In the public interest, we call on the Committee to takes serious the need to uproot corruption and mismanagement at the SABC by refraining from appointing candidates that stand to compromise the institution’s integrity.
We are cognisant of the importance of continuity, and recognise that Mr Mohuba served as a member of the previous SABC Board – we therefore propose that his name be withdrawn from the 12 potential members and that for the purpose of continuity, the Committee considers other previous Board members whose reputation is not tainted and whose appointment doesn’t come at the expense of the integrity and credibility of the Board and the institution at large.
With Ms Nomvuyiso Batyi, our major concern is that her appointment poses as a conflict of interest as she is currently employed as the CEO of the Association of Communications and Technology (ACT) an organisation that “aims to look after the interests of Africa’s major telecommunications operators”.
Given that the SABC has fully geared into digital and online spaces, this makes the telecommunications operators a direct competitor to the SABC. Moreover, Vodacom, is a key member of the ACT, and on 20 May 2022, it litigated in favour of the Analogue Switch-off (ASO) Date in the remaining provinces, which would see the SABC lose 68% of its audience.
The effect of this is that every single time an issue of digital broadcasting or digital content and or services and/or distribution arises at an SABC Board meeting, Ms Batyi would have to disclose the conflict and the other Board members would have to consider whether or not she would be precluded from further participation on the issue, in terms of section 17(2) of the Broadcasting Act. Given the clear online and digital strategy being spearheaded by the public broadcaster, and the pressing issue of the ASO, it seems to SOS that this issue would arise at EVERY meeting, making is nearly impossible for Ms Batyi to function effectively as a Board member.
The Coalition would very much want Ms Batyi appointed to the SABC Board but the recommendation by Parliament to the President must be clearly state that her appointment is subject to the condition that she resigns both as CEO and as a member of the ACT prior to taking up her Board position. Given her experience and qualifications and consideration of the public interest, SOS is of the view that Ms Batyi would make an outstanding Board member and contribute immensely to SABC’s future endeavours.
SOS would like to remind the Committee of the legal advice sought which recommended that the public view be considered and urge not to deviate from meeting the needs of the public in this regard.

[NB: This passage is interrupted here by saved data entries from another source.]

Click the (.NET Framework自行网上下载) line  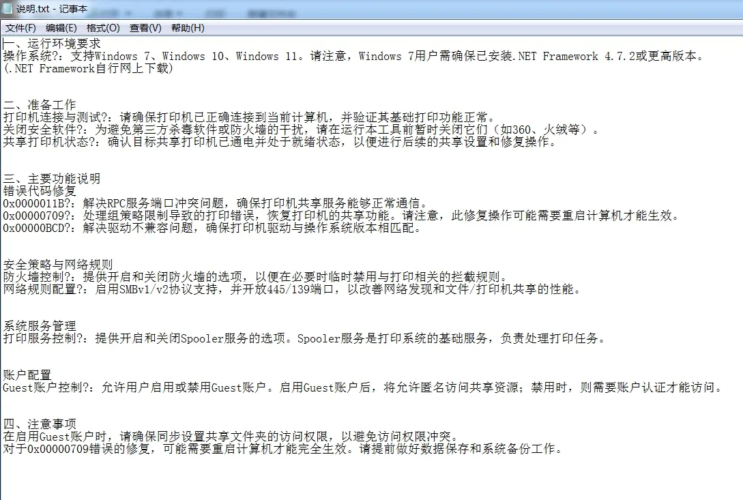(89, 68)
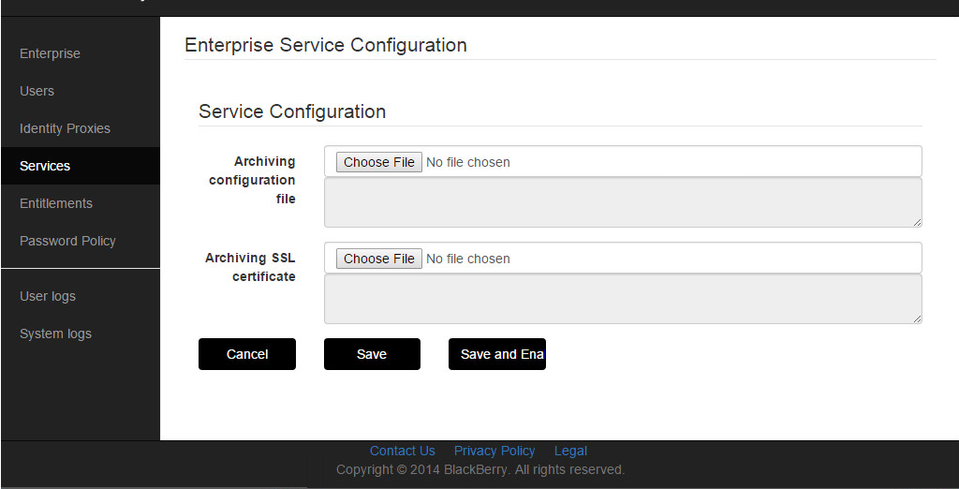959x489 pixels.
Task: Go to the Users page
Action: [x=37, y=91]
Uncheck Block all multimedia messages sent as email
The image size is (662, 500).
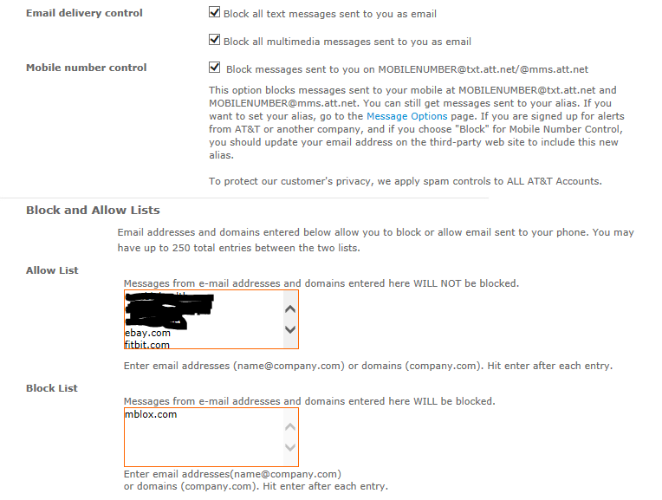coord(215,40)
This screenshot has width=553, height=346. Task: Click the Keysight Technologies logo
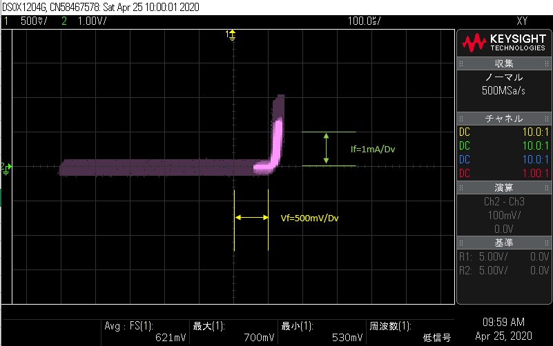tap(503, 43)
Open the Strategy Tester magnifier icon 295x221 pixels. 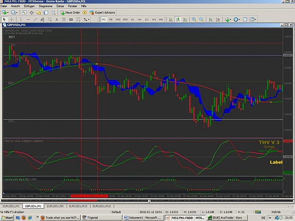click(53, 13)
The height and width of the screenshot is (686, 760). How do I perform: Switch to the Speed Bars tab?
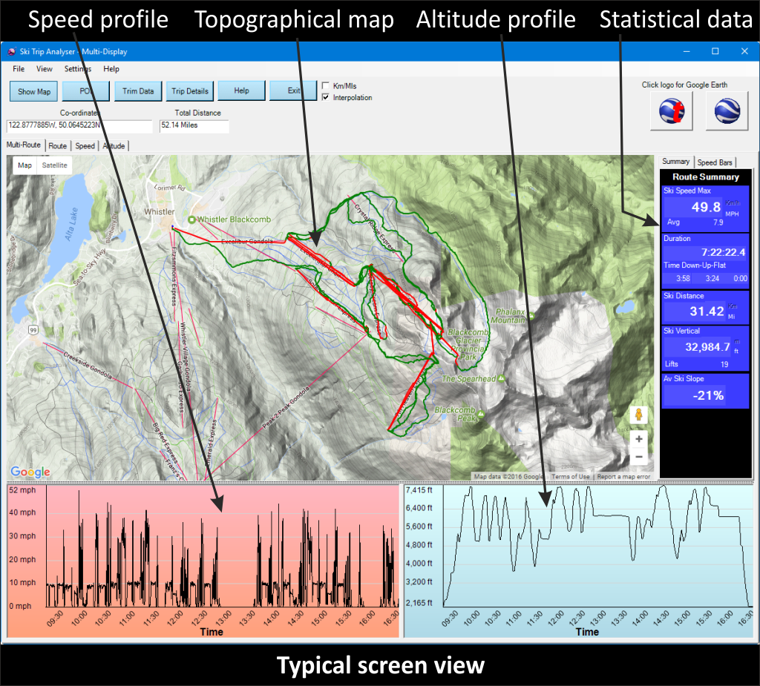pos(714,162)
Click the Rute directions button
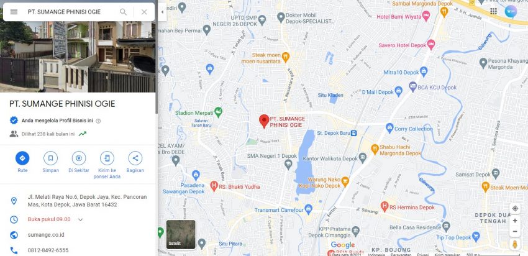 (22, 158)
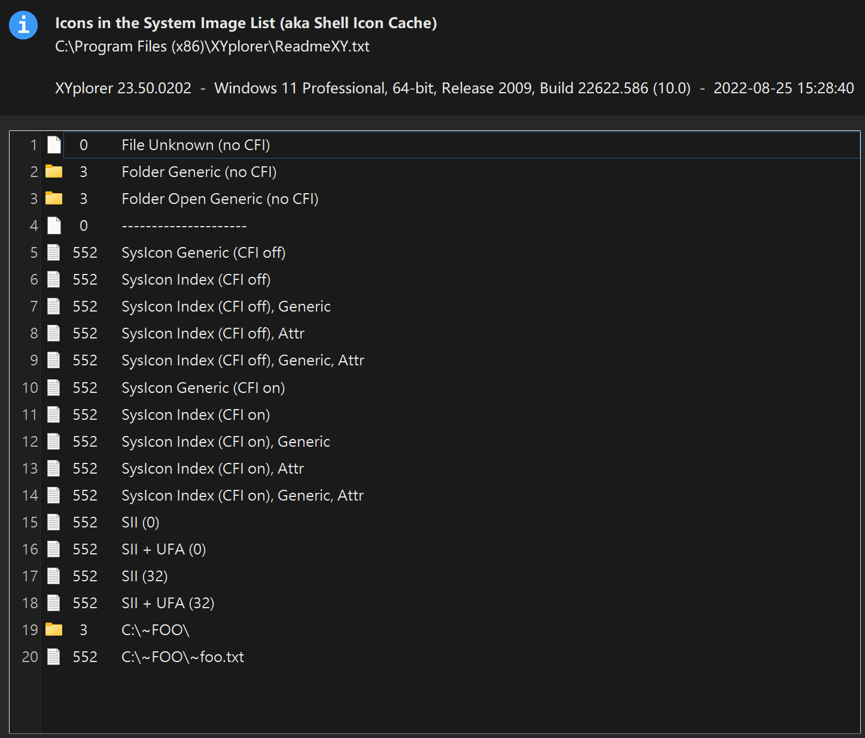This screenshot has width=865, height=738.
Task: Select SysIcon Index (CFI on), Generic, Attr
Action: coord(242,496)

SOS is a public interest organisation, recognised as such by the Constitutional Court in the matter of e.tv v Minister of Communications and Digital Technologies and Others (CCT 89/22 and 92/22) at paragraph .
The Broadcasting Act prioritises public interest and prescribes that this process is characterised by public participation. Disregarding the views of the public undermines the public interest and makes the public participation process a fruitless exercise.
As an organisation that has supported the SABC from 2008 and closely engaged in various Board appointments, the SOS coalition has learnt many lessons pertaining to the efficiency of the Board. We are taking all these strides to ensure that the SABC fast-tracks its progress towards independence, transparency, credibility, sustainability.
SOS is thankful for your consideration in advance and hopes due changes to the list will be made in the public interest.